> [Problem to work on] From the records below, output exactly the lines starting at the line with "Image resolution: width=499" and ending at the line with "Task: Select the Var 8 tab", both of them included, but no pictures.

> [Data extract]
***

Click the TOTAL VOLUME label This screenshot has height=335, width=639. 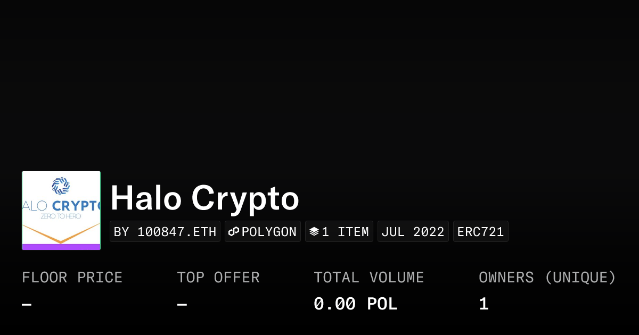pyautogui.click(x=368, y=278)
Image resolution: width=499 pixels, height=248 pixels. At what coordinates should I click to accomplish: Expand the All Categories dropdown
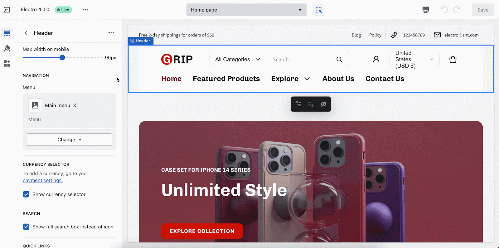click(x=238, y=59)
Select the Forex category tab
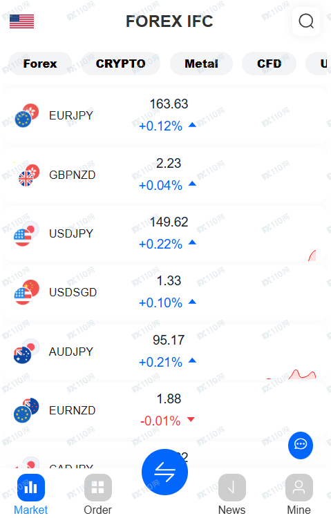Viewport: 331px width, 518px height. pos(40,64)
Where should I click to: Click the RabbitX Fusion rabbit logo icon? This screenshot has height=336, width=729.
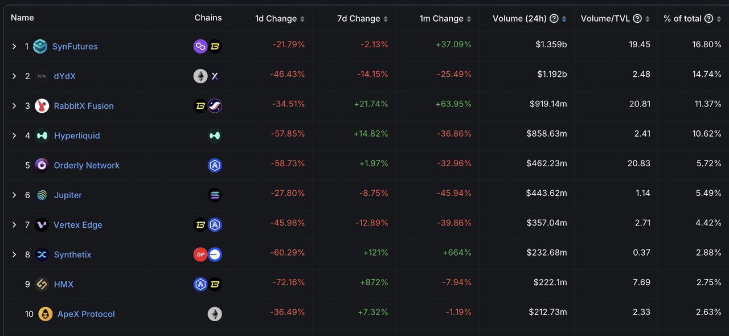point(42,106)
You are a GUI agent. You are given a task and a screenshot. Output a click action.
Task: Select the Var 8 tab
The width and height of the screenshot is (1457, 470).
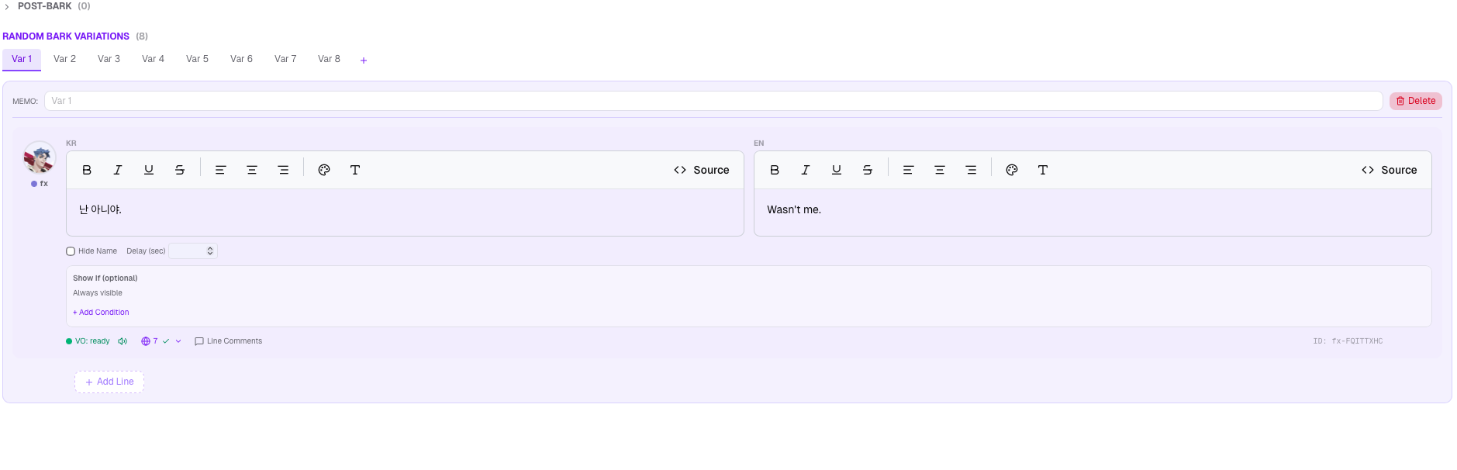point(329,59)
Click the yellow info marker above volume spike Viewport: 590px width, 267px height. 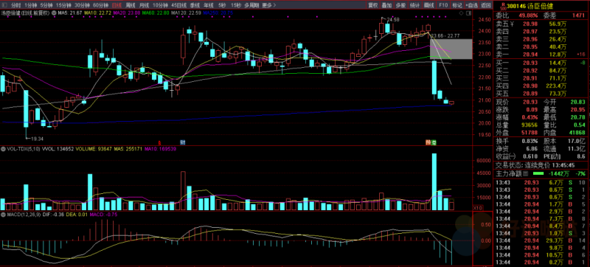[428, 142]
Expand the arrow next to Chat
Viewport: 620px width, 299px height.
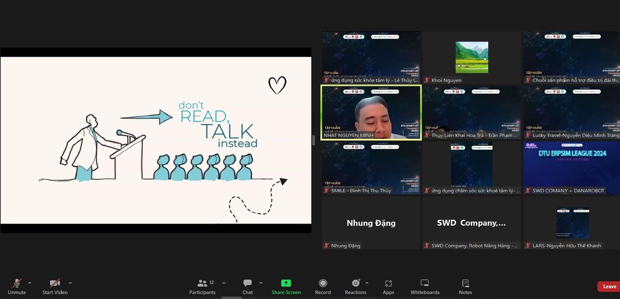[x=261, y=283]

***

> [Answer to this exercise]
Image resolution: width=499 pixels, height=248 pixels. At what coordinates should I click to accomplish: Expand the All Categories dropdown
click(x=238, y=59)
Select the Forex category tab
Viewport: 331px width, 518px height. pos(40,64)
Where should I click to: Click the RabbitX Fusion rabbit logo icon? This screenshot has height=336, width=729.
point(42,106)
You are a GUI agent. You are given a task and a screenshot. Output a click action.
Task: Select the Var 8 tab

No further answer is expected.